Padmasambhava est un maître bouddhiste du viiie siècle né probablement durant le premier quart de ce siècle, dans la vallée de Swat au Pakistan aussi appelé Guru Rinpoché (« précieux maître »). Bien qu'il ait existé historiquement, on ne sait rien de lui à part qu'il participa à la construction, à la demande du roi Trisong Detsen, du premier monastère bouddhiste à Samye au Tibet, qu'il quittera en raison d'intrigues de cour.

Un certain nombre de légendes ont grandi autour de la vie et les actes de Padmasambhava, et il est largement vénéré comme un « second Bouddha » à travers le Tibet, le Népal, le Bhoutan et les états himalayens de l'Inde.

_Données fournies_

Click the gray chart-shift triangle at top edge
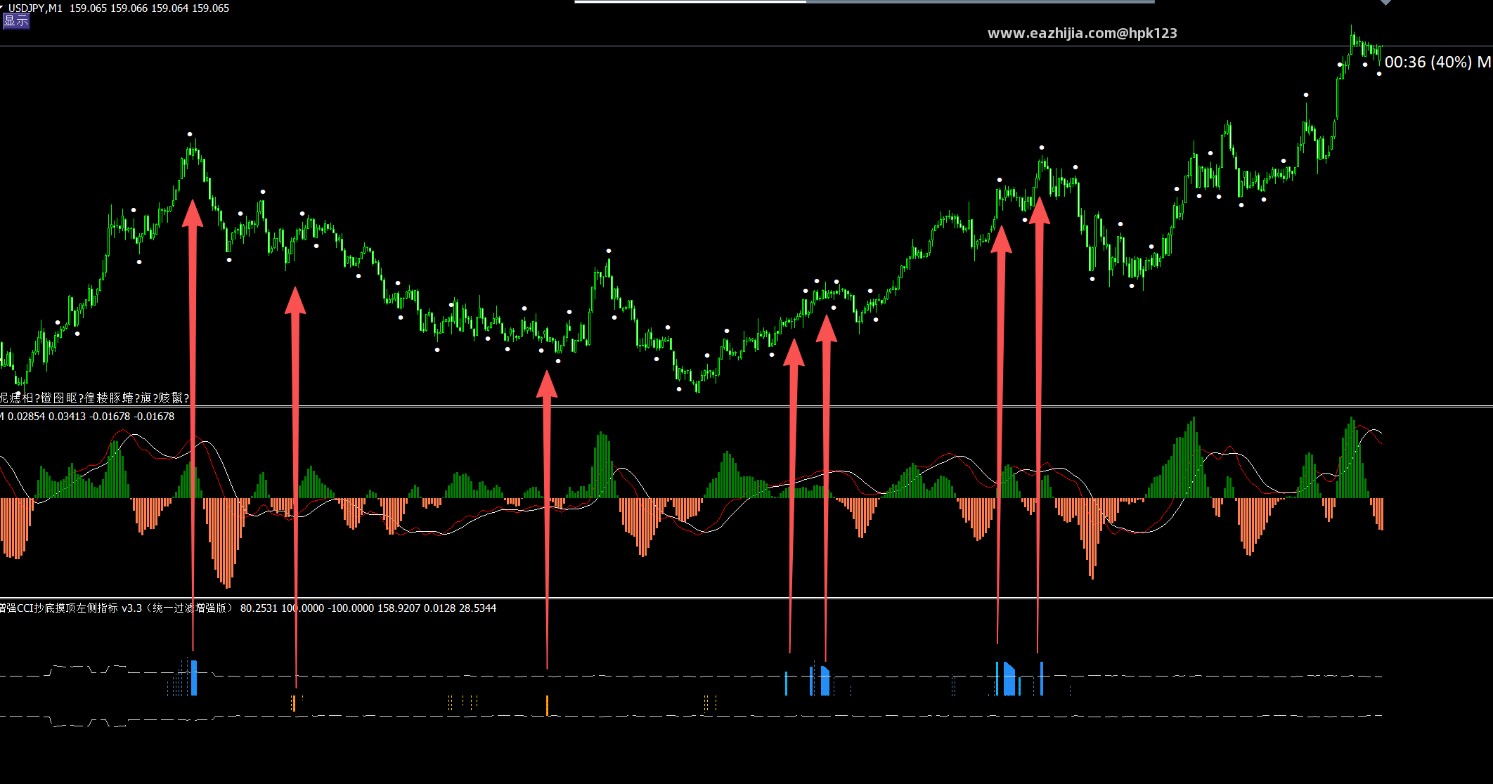pyautogui.click(x=1385, y=3)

_Consigne A_
Citez le passage du texte sur Padmasambhava qui commence par « Padmasambhava est un » et se poursuit jusqu'à « d'intrigues de cour. ».
_Consigne B_
D'après le texte sur Padmasambhava, à la demande de quel roi celui-ci a-t-il participé à la construction du premier monastère bouddhiste de Samye ?
_Consigne C_
Poursuivez le texte sur Padmasambhava à la suite de sa dernière phrase.

_Votre réponse A_
Padmasambhava est un maître bouddhiste du viiie siècle né probablement durant le premier quart de ce siècle, dans la vallée de Swat au Pakistan aussi appelé Guru Rinpoché (« précieux maître »). Bien qu'il ait existé historiquement, on ne sait rien de lui à part qu'il participa à la construction, à la demande du roi Trisong Detsen, du premier monastère bouddhiste à Samye au Tibet, qu'il quittera en raison d'intrigues de cour.

_Votre réponse B_
À la demande du roi Trisong Detsen.

_Votre réponse C_
Dans le bouddhisme tibétain, il est associé à la littérature des terma, et serait une émanation d'Amitabha lié à des tertöns à qui il apparaîtrait dans des rencontres visionnaires et la pratique du gourou yoga , en particulier dans les écoles Rimé . Les membres de l'école Nyingma le considèrent comme le fondateur de leur tradition.

Matthieu Ricard déclare :

« Au Tibet, Padmasambhava, Né-du-Lotus, le plus souvent connu sous le nom de Guru Rinpoché, le « précieux maître », est révéré comme un second Bouddha. [...] Pour les Tibétains, Padmasambhava est considéré comme une manifestation du Bouddha Shakyamouni. En effet, dans la Parinirvâna, on trouve une prédiction dans laquelle Shakyamouni annonce qu'il reviendra par une naissance immaculée afin de répandre les enseignements des tantras. »

En effet, dans le Sutra des prédictions de Maghada et dans le Sutra du nirvāna, le Bouddha Shakyamouni déclare qu'il reviendra sous une forme plus puissante, quelques années après le Parinirvâna pour donner des enseignements plus élevés. Enfin, le Tantra de la personnification parfaite de la nature inégalée dit:

« Huit ans après mon passage en nirvana
Je réapparaîtrai dans le pays Oddiyana,
Portant le nom de Padmasambhava.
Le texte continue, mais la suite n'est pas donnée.